■ **Work to complete**: Among the lines of data below, reproduce only those from the one with "Task: Click the 50 value on the y-axis" through the one with "Viewport: 520px width, 405px height.", exactly as they stand, both ends included.

■ **Exercise inputs**:
══════════

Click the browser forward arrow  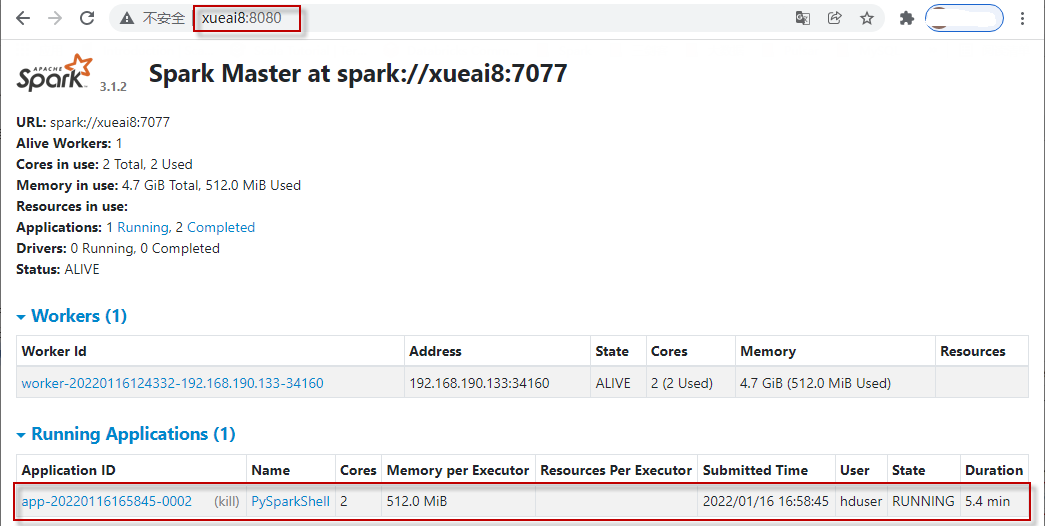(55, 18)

══════════

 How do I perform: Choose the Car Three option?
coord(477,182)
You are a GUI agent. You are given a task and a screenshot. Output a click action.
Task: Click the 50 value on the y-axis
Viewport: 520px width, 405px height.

══════════

■ **Solution to the exercise**:
Task: Click the 50 value on the y-axis
Viewport: 520px width, 405px height.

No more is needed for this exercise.